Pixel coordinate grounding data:
▬▬▬▬▬▬

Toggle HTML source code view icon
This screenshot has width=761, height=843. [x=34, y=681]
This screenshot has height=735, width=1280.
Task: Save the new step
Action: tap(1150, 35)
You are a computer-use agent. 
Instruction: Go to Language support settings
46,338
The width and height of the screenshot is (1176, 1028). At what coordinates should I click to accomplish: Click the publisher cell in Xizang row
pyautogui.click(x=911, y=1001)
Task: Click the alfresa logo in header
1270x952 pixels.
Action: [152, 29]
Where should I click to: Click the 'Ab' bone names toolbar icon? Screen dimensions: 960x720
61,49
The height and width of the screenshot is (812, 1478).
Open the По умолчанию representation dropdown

▬▬▬▬▬▬

# WORK ITEM
Only the lines from the one that contains "Task: Click the alfresa logo in header" to the end of the data should be output, exactly as they appear.

# EXERCISE RESULT
Task: Click the alfresa logo in header
1270x952 pixels.
Action: [152, 29]
Where should I click to: Click the 'Ab' bone names toolbar icon? Screen dimensions: 960x720
61,49
The height and width of the screenshot is (812, 1478).
Open the По умолчанию representation dropdown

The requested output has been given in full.